This is a personal project that is NOT affiliated with any company.

What I will talk about here is how I use task branching and dynamic scheduling to handle a chat user input processing as a workflow.

We will study the case of a simple workflow with two agents.

The default chat handling directed acyclic graph

1) Agent branching — agent router

As I mentioned in my article about advanced AI assistant, I believe an assistant platform should be multi-agent.

The first task for handling the user input is to determine if it is intended to a particular agent or if it should fallback to a default one.

In the case study example, two agents are available for the Conversational User Interface (CUI), the system agent and the rag agent (the default one)

Starting the input with @system will trigger the “System agent intention router” task while starting the input with @rag (or no agent annotation) will schedule the “RAG agent” task.
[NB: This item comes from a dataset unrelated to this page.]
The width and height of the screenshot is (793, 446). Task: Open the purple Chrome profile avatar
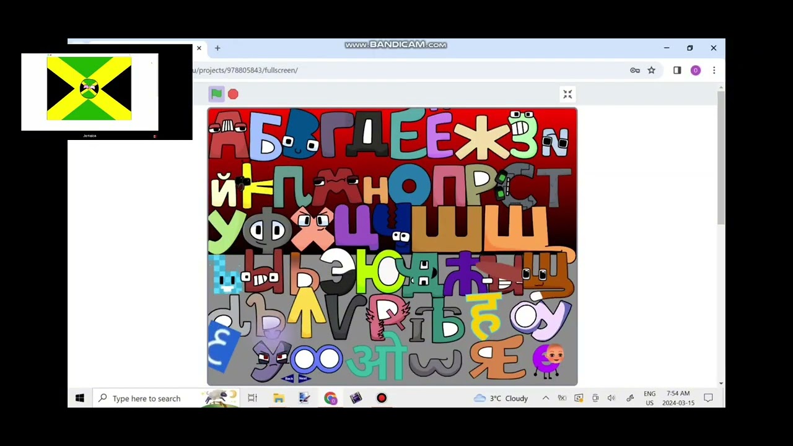coord(695,71)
@system I want you to learn about black holes and quasars

> will route the query through the system agent

What are black holes?

> no agent annotation given, the rag agent will handle the query

RAG handled query

NB: the agent router will remove the @agent annotation from the input given to the next tasks.
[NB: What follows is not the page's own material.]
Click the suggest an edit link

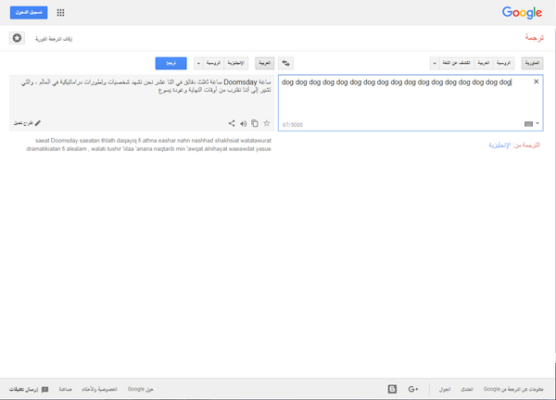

2) Intention branching — system agent intention router

When the agent is determined, we might need to determine the intention conveyed from the input.

In the case study example, the rag agent does not need to use intention branching while the system one does.
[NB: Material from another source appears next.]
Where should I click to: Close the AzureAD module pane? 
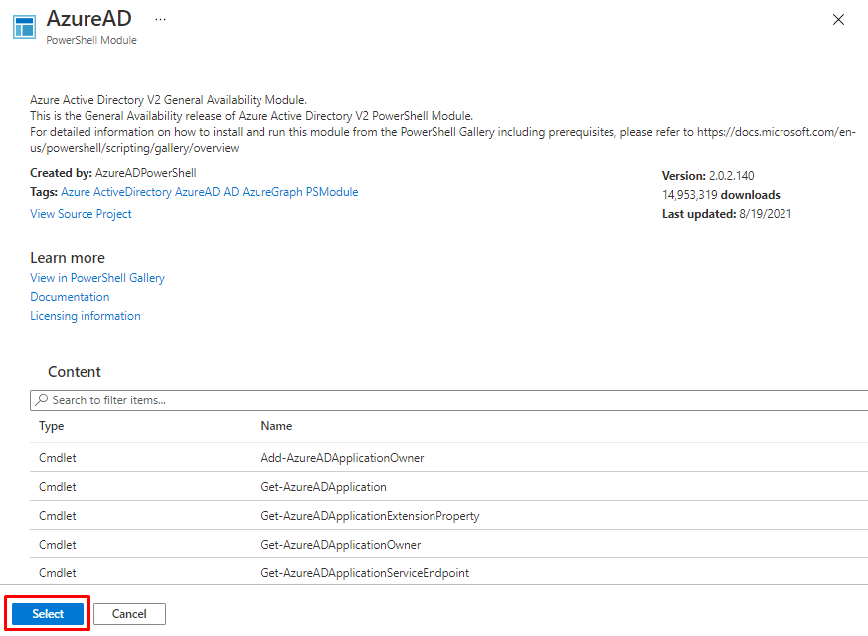[x=838, y=20]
What I did in my case was use a zero shot classification to determine the most likely task to use according to the input.

Each of those available tasks have a description, those descriptions and the user input are all converted into embeddings (vector representation of the texte) and by finding the description those embedding is the most similar to the input embedding, we can determine the most likely to be appropriate task to use after.

@system I want to see the current dag

> will match the “I want to see the DAG” description of the task “DAG”

@system I want you to learn about black holes and quasars

> will match the “I want you to learn about a subject” description of the task “Keywords extractor”

“@system I want to see the current dag”

3 ) the input value list branching — forking tasks

One of my tasks is to ingest articles from the arxiv platform. I need to give the API a keyword to use for searching subject related articles.

But what about input asking to ingest multiple keywords?

My first approach was to let the ingestion task work on a list and inside it iterate on each keyword of the list to load articles for a given subject.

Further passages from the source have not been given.